Stored data
┌──
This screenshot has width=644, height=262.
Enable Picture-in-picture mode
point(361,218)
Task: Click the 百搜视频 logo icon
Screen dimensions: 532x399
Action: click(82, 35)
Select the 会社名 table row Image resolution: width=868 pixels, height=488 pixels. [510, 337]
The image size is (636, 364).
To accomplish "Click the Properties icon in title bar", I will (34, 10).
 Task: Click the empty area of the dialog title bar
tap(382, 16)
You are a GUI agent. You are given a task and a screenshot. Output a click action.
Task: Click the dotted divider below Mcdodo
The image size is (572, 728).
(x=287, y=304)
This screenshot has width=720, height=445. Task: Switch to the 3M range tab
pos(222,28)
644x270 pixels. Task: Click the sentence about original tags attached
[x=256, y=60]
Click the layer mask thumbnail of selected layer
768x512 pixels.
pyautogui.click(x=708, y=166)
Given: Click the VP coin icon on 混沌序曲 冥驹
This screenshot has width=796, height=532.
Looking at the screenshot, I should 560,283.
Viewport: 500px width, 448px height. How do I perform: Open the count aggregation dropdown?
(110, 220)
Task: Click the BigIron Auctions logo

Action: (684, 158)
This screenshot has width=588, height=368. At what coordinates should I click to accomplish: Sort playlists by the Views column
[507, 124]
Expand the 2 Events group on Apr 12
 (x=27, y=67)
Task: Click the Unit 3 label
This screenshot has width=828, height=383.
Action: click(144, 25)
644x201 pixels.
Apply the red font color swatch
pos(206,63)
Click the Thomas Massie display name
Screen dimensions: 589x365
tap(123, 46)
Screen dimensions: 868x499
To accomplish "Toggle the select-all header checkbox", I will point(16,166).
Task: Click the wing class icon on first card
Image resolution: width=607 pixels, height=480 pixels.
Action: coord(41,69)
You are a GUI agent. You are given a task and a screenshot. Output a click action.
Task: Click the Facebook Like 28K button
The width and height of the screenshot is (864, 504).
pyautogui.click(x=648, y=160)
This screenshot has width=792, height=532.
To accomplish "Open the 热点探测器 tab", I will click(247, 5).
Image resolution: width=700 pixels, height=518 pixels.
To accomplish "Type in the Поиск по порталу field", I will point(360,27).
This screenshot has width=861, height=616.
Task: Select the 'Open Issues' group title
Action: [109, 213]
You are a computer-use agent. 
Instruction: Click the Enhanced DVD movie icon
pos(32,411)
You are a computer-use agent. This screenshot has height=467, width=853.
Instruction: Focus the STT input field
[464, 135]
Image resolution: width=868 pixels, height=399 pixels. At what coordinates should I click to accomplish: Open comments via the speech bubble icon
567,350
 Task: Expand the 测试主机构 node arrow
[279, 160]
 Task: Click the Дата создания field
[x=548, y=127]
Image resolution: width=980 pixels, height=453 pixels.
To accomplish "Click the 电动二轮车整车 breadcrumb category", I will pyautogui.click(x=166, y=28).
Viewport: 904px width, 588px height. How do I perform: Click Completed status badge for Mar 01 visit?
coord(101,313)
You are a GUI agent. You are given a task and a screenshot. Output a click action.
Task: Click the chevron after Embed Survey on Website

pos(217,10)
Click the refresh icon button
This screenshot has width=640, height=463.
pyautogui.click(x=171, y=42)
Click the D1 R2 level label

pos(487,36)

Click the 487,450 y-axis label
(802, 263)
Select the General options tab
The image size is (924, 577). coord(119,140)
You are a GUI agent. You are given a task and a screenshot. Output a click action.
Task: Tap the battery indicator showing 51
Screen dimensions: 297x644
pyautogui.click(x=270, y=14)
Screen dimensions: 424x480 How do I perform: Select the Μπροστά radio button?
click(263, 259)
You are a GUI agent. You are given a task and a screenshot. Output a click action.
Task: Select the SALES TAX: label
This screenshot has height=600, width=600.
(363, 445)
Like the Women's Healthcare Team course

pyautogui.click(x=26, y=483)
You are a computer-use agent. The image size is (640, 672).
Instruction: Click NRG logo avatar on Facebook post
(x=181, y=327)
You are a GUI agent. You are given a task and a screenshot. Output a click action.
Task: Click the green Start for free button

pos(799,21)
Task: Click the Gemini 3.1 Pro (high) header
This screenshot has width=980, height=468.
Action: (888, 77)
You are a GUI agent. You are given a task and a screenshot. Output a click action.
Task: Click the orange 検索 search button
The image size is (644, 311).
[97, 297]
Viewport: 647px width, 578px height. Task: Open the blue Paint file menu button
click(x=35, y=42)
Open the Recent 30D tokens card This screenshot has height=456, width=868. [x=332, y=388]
└──
Determine how many lines of the records above hold the word "computer" and give the number with nothing added.

3